Stored records ::
============

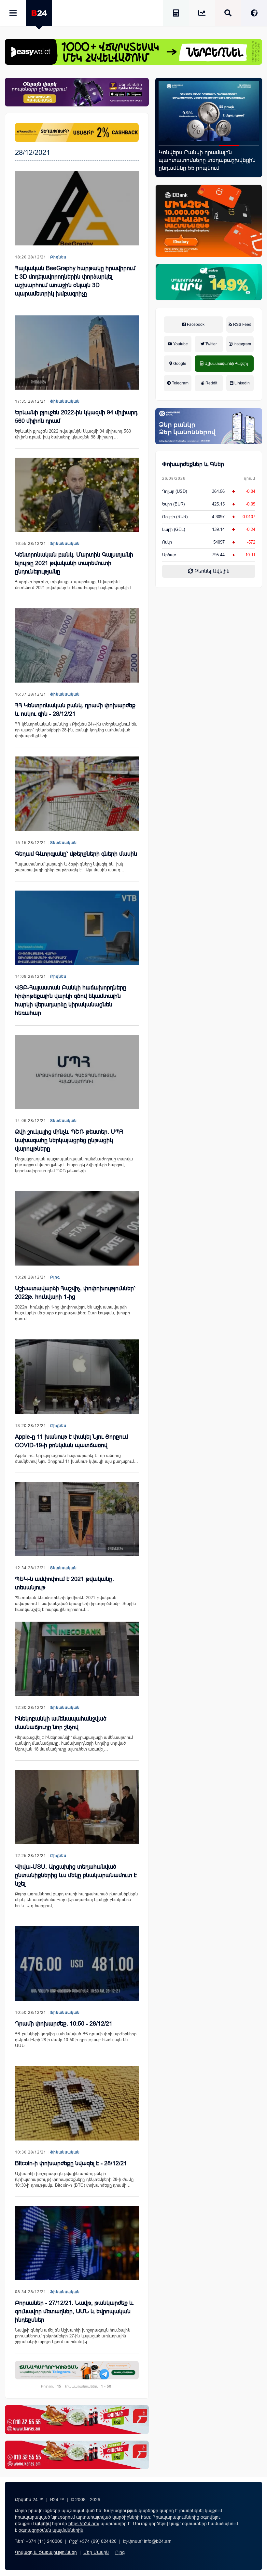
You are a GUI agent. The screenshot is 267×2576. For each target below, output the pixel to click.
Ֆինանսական (65, 401)
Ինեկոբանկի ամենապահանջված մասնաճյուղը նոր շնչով (60, 1722)
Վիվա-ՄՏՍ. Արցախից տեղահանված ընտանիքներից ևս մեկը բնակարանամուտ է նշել (76, 1875)
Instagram (241, 344)
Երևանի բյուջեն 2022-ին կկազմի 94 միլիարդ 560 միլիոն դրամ (76, 416)
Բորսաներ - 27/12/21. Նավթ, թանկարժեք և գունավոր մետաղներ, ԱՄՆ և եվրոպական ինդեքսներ (74, 2311)
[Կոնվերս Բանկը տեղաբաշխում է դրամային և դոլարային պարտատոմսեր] (209, 111)
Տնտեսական (63, 843)
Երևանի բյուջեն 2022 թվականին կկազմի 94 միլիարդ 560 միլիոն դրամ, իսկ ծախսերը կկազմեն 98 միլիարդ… (73, 434)
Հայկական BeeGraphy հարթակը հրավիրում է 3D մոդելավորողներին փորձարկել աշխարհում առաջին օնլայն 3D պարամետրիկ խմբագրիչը (75, 281)
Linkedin (241, 383)
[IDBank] (209, 221)
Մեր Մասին (96, 2552)
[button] (169, 145)
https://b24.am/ (83, 2523)
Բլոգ (55, 1277)
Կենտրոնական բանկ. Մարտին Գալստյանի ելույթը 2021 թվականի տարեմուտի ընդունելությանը (74, 563)
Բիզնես (58, 257)
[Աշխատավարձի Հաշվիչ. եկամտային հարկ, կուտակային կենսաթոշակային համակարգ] (176, 14)
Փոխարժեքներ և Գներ (193, 464)
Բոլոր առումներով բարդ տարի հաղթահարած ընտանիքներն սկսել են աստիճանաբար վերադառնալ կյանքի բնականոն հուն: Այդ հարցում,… (76, 1899)
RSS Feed (241, 324)
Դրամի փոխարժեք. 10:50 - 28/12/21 (63, 2023)
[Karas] (77, 2419)
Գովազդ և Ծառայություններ (46, 2552)
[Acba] (209, 282)
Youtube (180, 344)
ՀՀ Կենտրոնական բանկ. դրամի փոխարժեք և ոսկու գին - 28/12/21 (75, 709)
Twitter (210, 344)
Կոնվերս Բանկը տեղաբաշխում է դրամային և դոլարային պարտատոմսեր (204, 160)
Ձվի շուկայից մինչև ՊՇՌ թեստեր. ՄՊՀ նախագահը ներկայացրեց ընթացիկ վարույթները (69, 1140)
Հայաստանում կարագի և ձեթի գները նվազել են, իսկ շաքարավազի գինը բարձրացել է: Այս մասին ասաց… (69, 867)
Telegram (180, 383)
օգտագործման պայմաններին (51, 2530)
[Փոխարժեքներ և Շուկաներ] (202, 14)
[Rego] (77, 2370)
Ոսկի (167, 542)
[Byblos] (77, 92)
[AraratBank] (77, 132)
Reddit (210, 383)
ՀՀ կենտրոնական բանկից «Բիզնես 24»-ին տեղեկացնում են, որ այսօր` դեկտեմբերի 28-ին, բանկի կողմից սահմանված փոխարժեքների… (76, 730)
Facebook (195, 324)
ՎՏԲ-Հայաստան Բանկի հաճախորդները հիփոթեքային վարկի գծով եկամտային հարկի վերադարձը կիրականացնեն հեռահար (70, 1000)
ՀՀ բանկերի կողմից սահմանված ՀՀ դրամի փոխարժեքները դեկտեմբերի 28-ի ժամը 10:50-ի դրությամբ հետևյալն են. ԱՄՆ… (75, 2039)
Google (179, 363)
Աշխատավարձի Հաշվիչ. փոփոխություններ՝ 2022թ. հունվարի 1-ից (75, 1292)
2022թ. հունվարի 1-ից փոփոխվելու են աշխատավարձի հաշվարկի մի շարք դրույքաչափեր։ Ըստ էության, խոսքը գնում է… (72, 1313)
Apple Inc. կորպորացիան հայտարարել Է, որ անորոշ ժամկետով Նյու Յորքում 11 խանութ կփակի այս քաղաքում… (76, 1458)
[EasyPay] (133, 52)
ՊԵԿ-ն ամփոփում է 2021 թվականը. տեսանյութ (64, 1583)
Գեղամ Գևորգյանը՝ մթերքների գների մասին (76, 854)
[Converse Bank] (208, 426)
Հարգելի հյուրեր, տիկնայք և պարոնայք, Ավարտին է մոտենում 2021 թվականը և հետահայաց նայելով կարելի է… (75, 584)
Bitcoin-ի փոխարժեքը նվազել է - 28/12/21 (71, 2163)
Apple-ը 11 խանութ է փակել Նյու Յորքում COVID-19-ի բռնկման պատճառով (71, 1440)
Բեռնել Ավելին (211, 571)
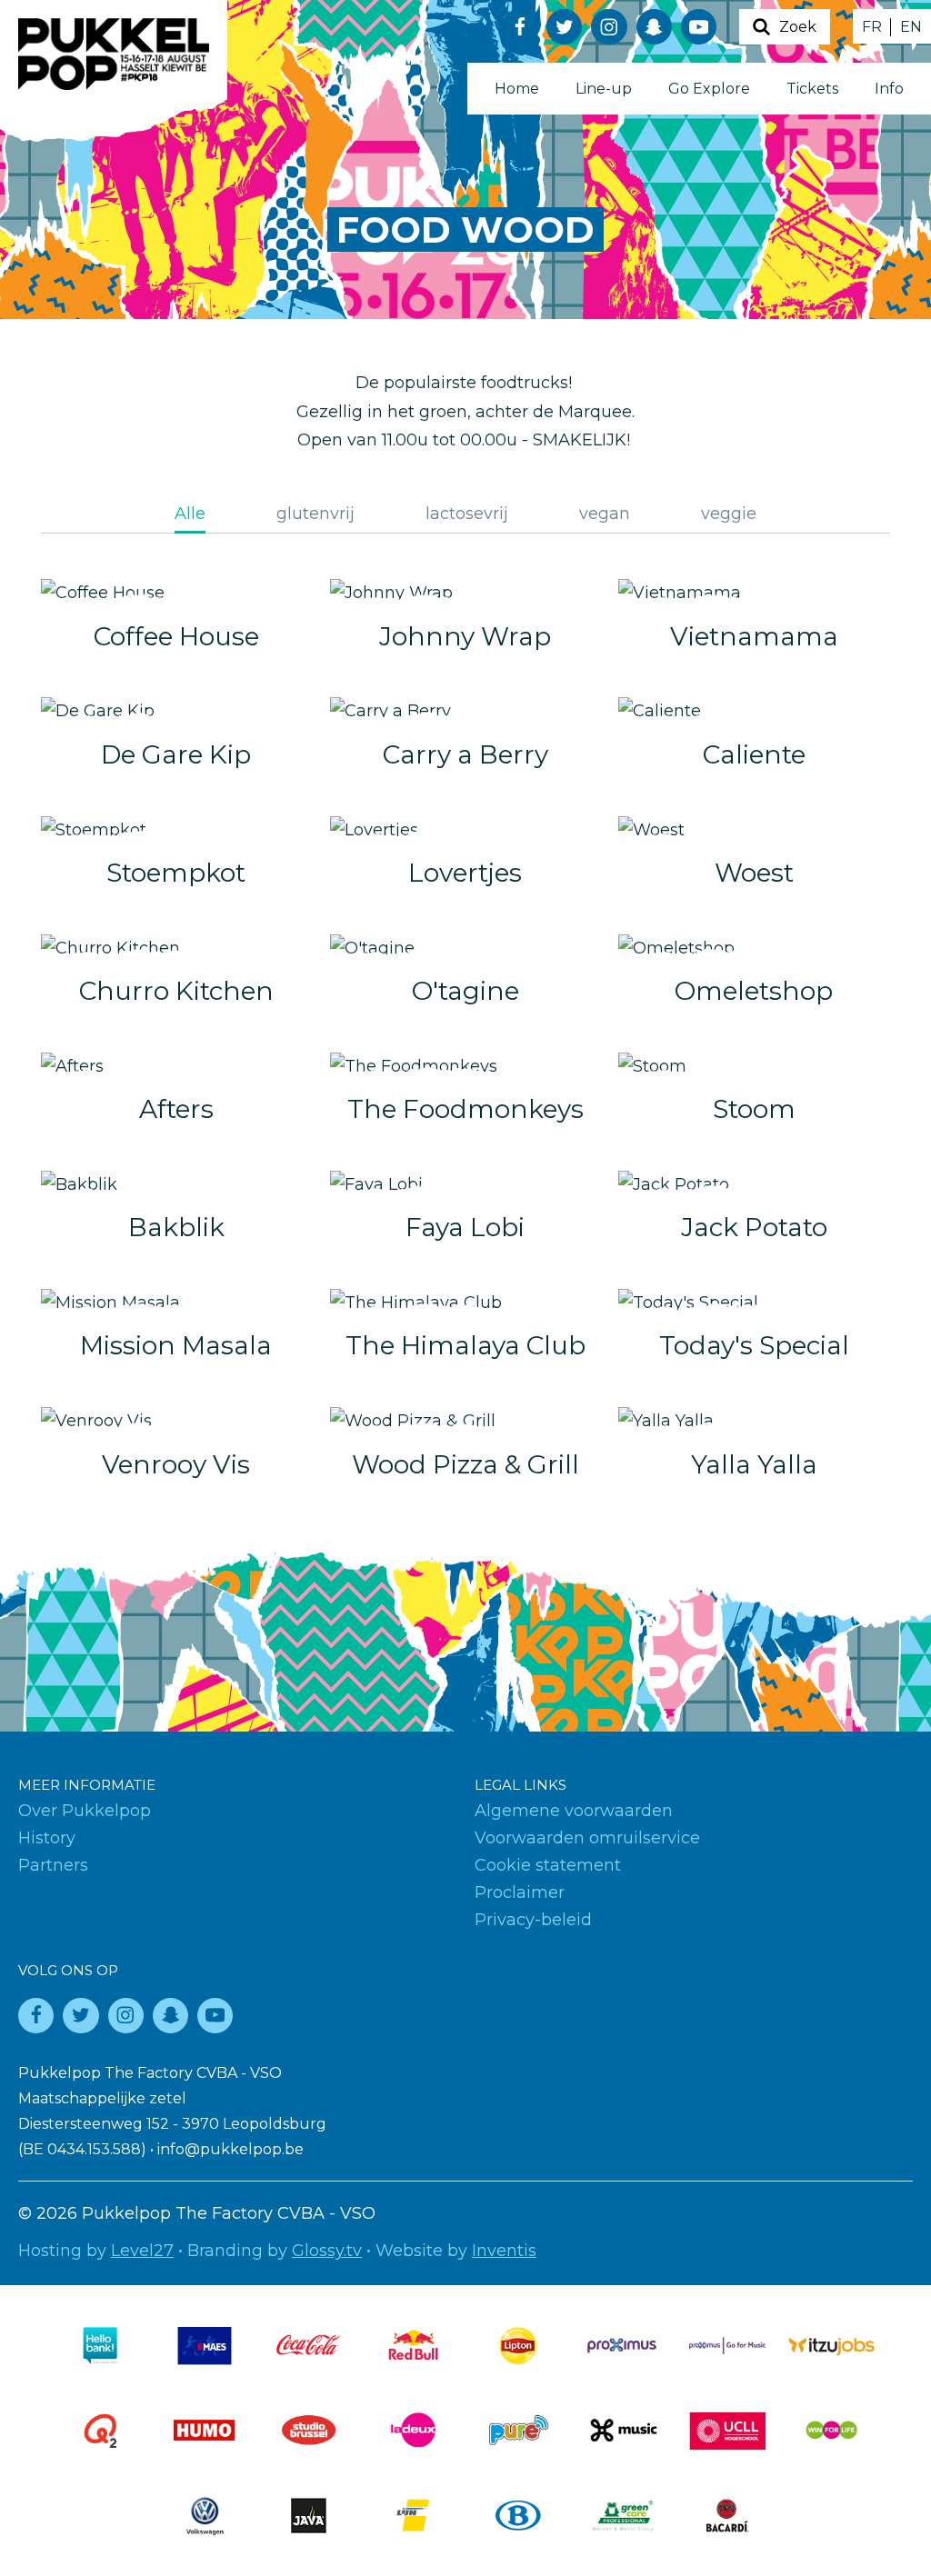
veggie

============

Across all the records above, find each line with "Բիզնես" in it and copy it.

Բիզնես (58, 257)
ՀՀ կենտրոնական բանկից «Բիզնես 24»-ին տեղեկացնում են, որ այսօր` դեկտեմբերի 28-ին, բանկի կողմից սահմանված փոխարժեքների… (76, 730)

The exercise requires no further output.